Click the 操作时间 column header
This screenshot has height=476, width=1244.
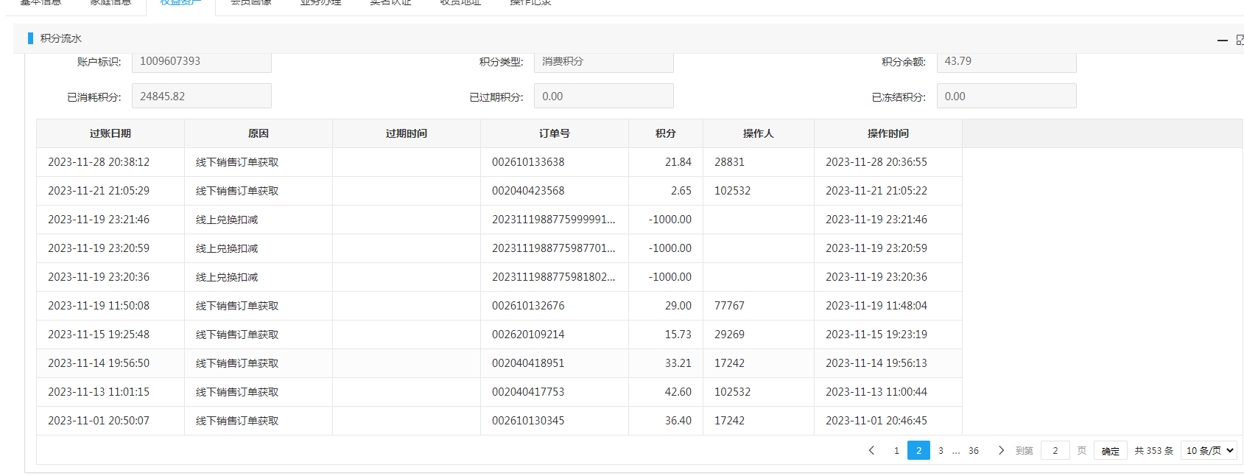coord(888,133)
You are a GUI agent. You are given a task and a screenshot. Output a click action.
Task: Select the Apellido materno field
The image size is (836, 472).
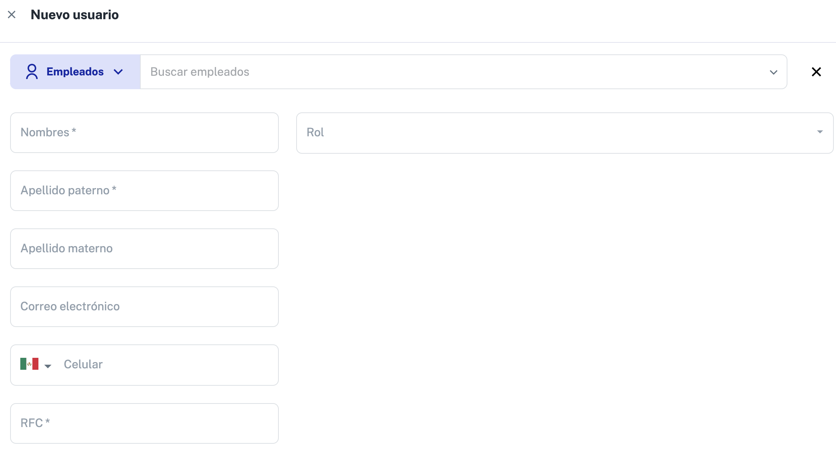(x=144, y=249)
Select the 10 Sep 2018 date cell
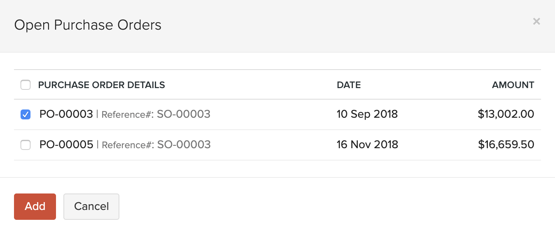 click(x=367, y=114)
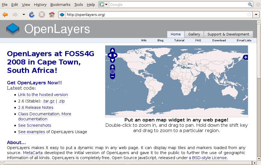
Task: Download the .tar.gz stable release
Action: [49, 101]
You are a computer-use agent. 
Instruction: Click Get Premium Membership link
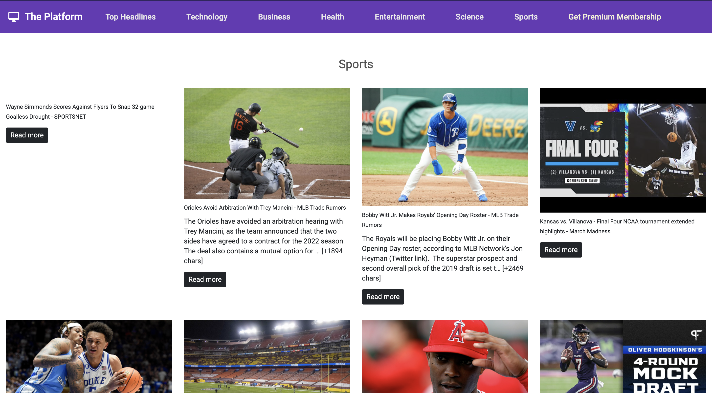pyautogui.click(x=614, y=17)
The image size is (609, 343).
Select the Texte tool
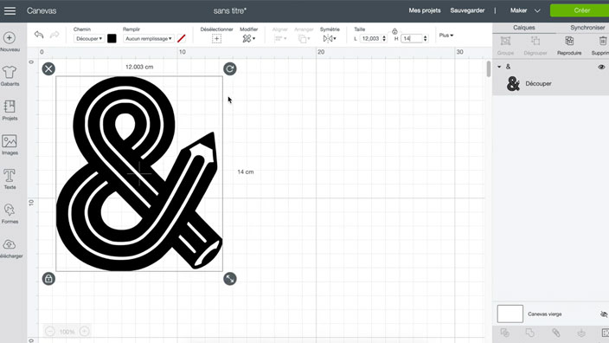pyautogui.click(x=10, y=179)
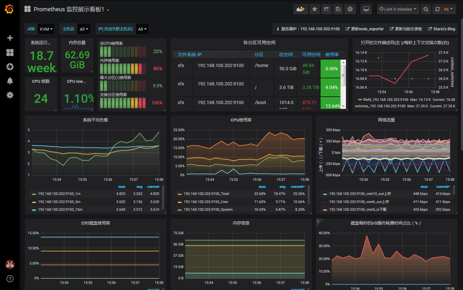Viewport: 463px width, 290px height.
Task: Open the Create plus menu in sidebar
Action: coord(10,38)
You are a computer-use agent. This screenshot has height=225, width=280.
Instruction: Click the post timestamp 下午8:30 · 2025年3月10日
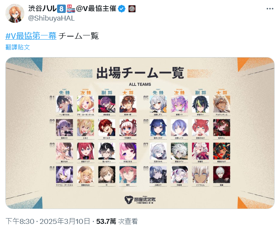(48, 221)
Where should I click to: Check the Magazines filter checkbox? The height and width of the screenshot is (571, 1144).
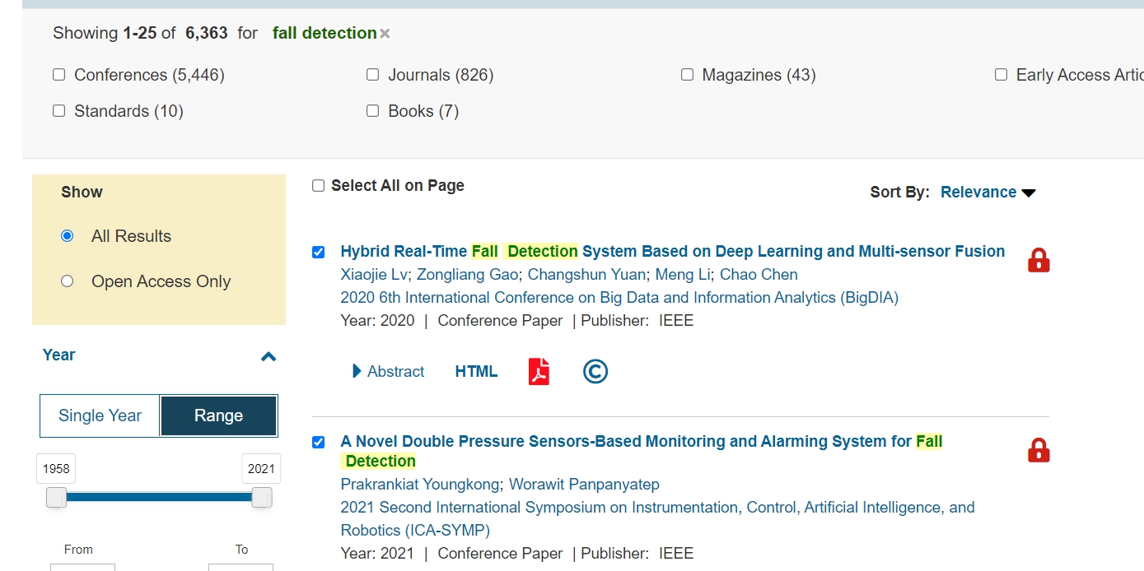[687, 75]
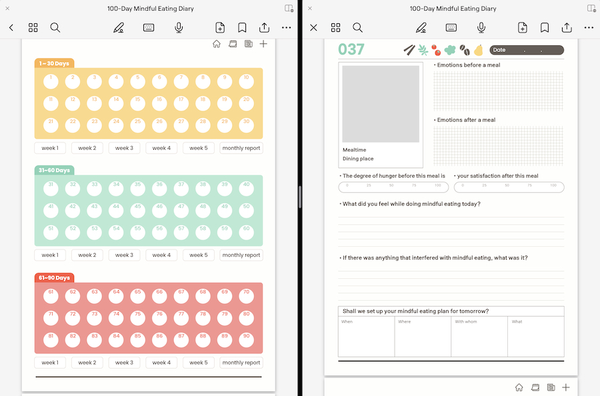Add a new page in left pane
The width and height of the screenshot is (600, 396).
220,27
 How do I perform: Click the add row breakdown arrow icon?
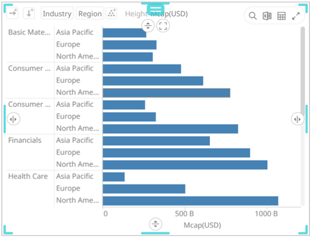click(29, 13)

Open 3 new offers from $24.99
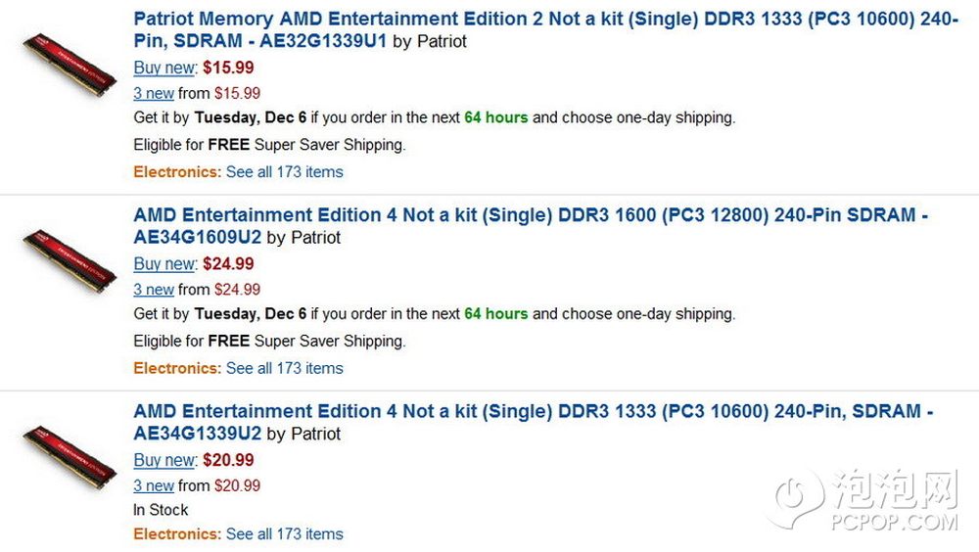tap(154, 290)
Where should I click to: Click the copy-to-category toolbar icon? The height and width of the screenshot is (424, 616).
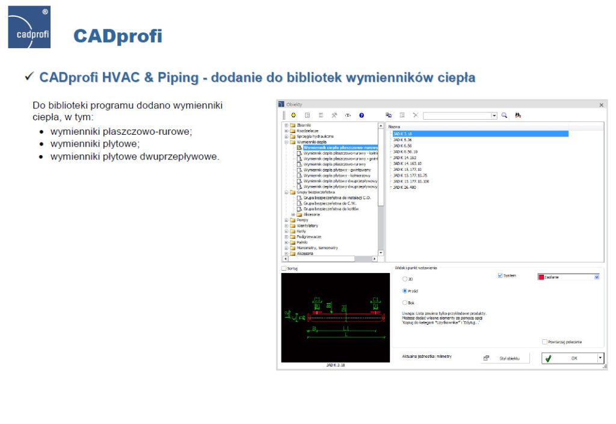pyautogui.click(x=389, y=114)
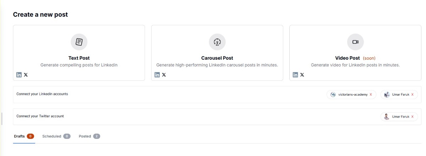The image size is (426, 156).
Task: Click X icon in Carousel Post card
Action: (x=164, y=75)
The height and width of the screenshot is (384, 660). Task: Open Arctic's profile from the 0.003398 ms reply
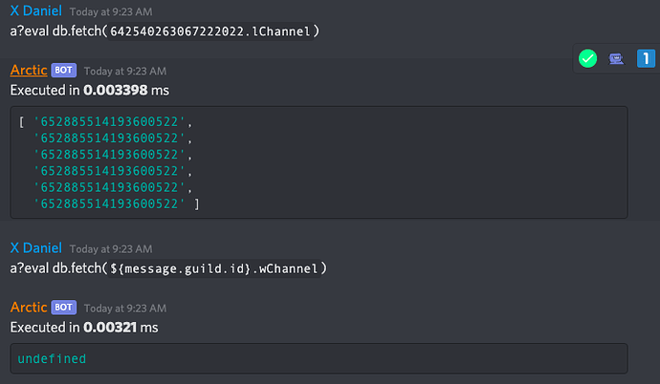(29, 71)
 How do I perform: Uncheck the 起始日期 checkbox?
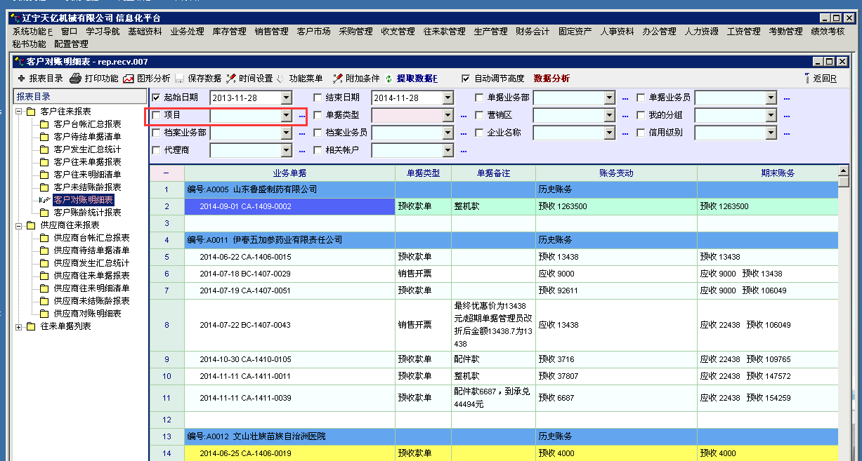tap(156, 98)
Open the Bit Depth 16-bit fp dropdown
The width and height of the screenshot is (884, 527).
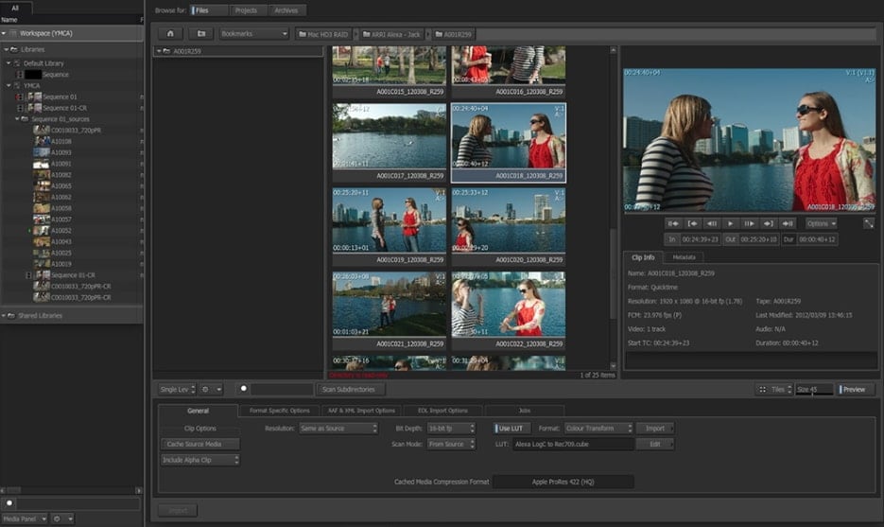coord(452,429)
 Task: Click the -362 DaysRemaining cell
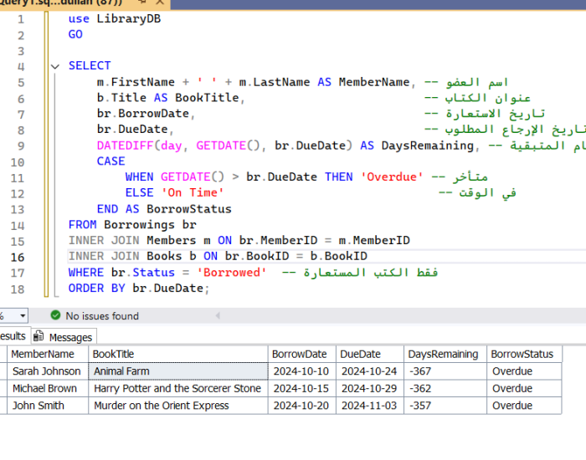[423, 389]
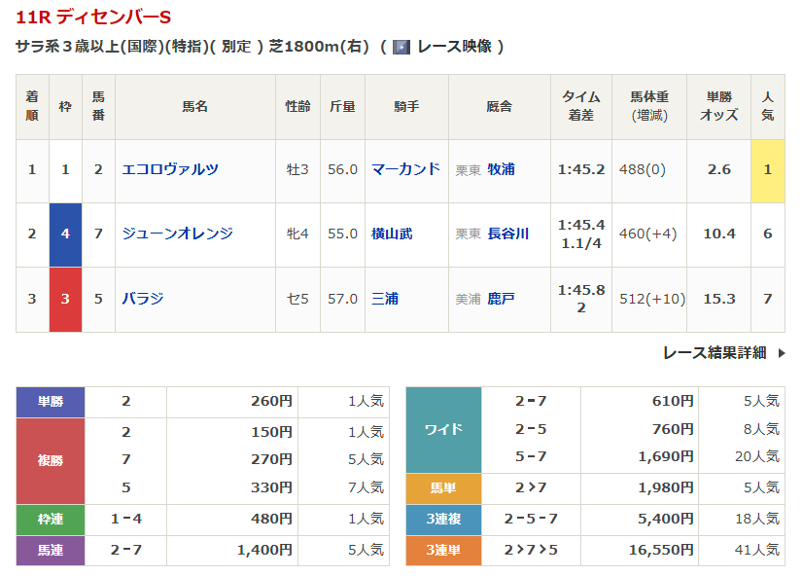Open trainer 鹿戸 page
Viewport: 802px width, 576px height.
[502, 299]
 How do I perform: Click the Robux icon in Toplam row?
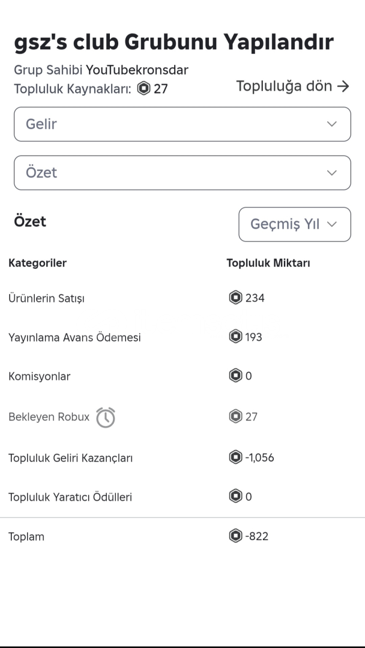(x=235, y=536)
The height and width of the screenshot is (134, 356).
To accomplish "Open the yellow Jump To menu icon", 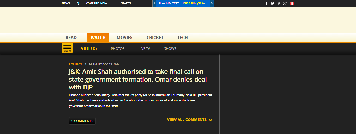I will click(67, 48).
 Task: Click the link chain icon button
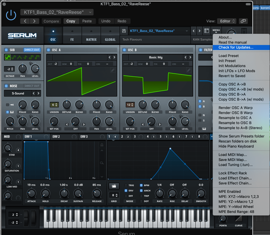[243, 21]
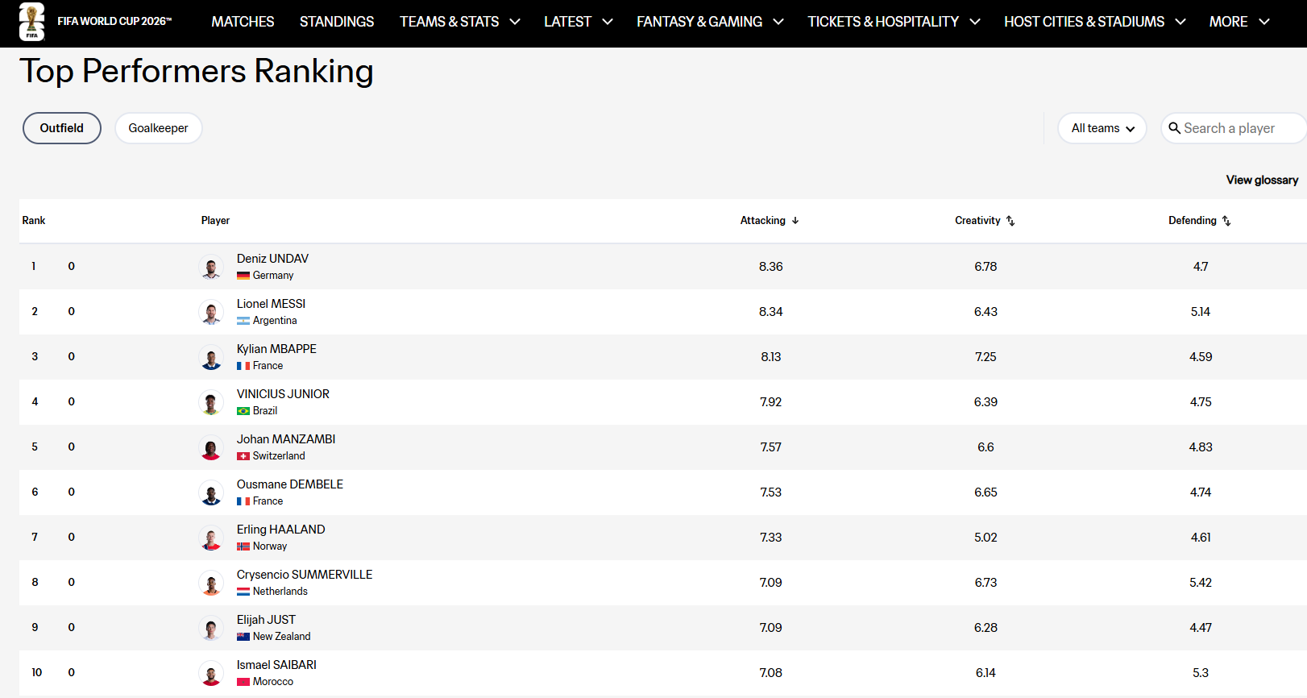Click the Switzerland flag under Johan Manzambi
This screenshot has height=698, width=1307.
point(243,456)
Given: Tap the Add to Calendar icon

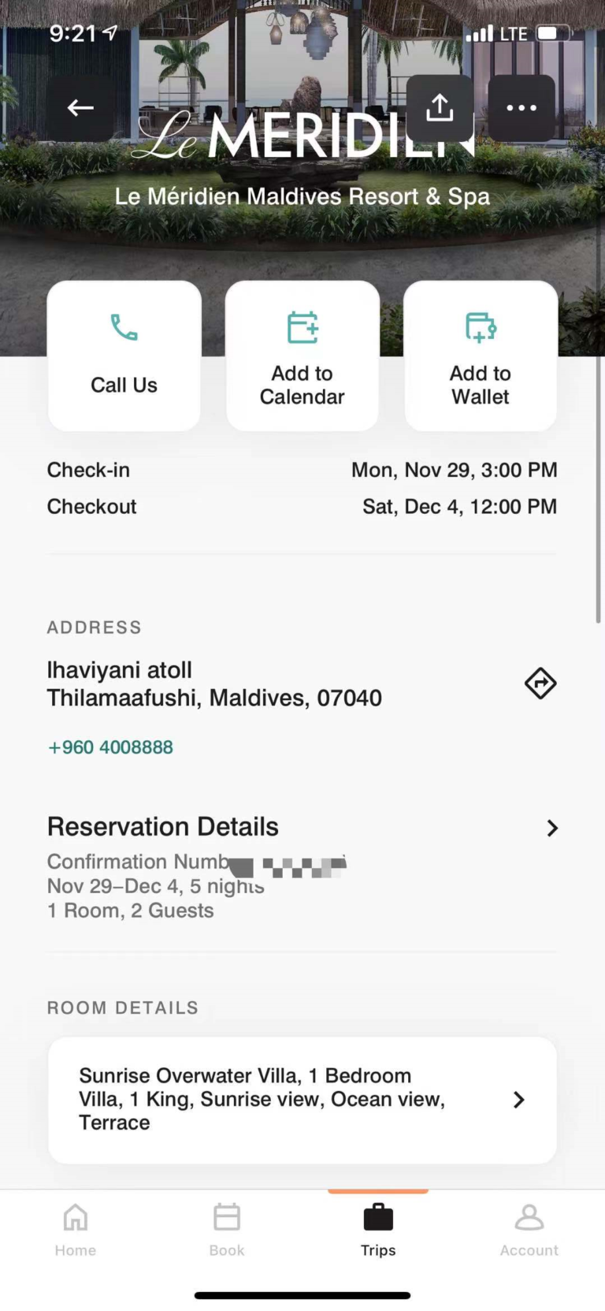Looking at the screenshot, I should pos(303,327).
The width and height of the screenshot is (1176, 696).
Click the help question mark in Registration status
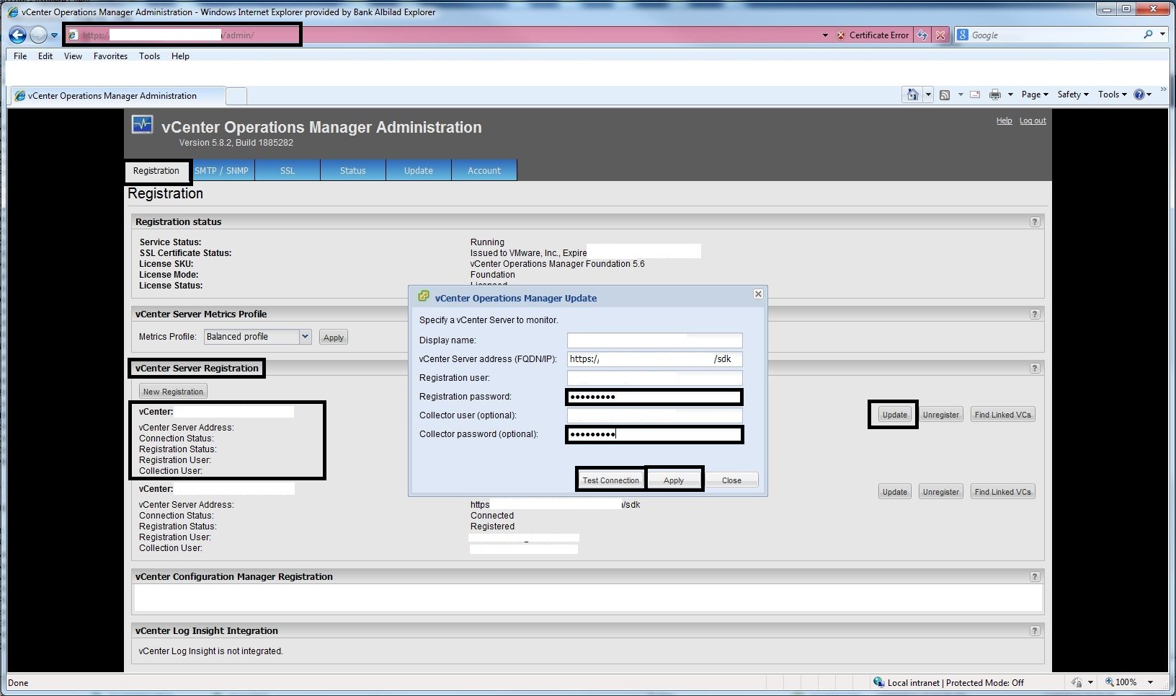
•••••
■ **What this task involves**: In how many lines of the data above does the word "agent" occur? Only the number is wanted.

■ **Answer to the problem**: 3